Святая София не избежала общей участи. Она была полностью разграблена, причем настолько сильно, что сами византийцы не могли даже сосчитать всего украденного. Но самое печальное, что крестоносцы, словно какие-то дикари, либо поломали все эти произведения искусства, либо переплавили в монету, так что те артефакты и святыни, которые мы можем сегодня видеть в Венеции или в других городах Европы – это лишь малая часть всего украденного. Крестоносцам было мало присвоить богатства Константинополя. Они решили присвоить саму идею империи и начали выборы нового императора и нового патриарха.
Первым латинским патриархом Константинополя был избран венецианец Томмазо Морозини. Этим фактически была поставлена жирная точка во всех отношениях между Востоком и Западом, между Католической и Православной Церковью, потому что, по сути, уже никто не соблюдал каноническую территорию Восточной Церкви. Говорить уже было не о чем, и никакие диалоги не на чем было строить. А последующие шестьдесят лет в Святой Софии проходили исключительно католические мессы.
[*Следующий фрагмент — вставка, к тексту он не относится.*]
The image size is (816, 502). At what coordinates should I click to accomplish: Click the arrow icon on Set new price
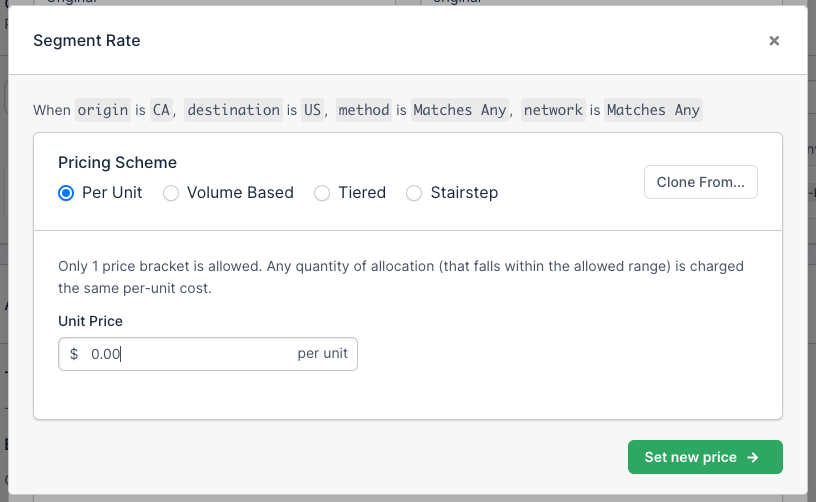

Папа Иннокентий III, который вначале считал, что крестоносцам ни в коем случае не стоит отклоняться и идти на Константинополь, в итоге пришел к выводу, что то событие имело провиденциальное значение, потому что греческая империя, которую он сам рассматривал как империю схизматическую, теперь оказалась воссоединенной с Римской Церковью, и он постфактум одобрил произошедшее завоевание, а также постарался при этом указать крестоносцам, как именно должна управляться Церковь в завоеванной империи.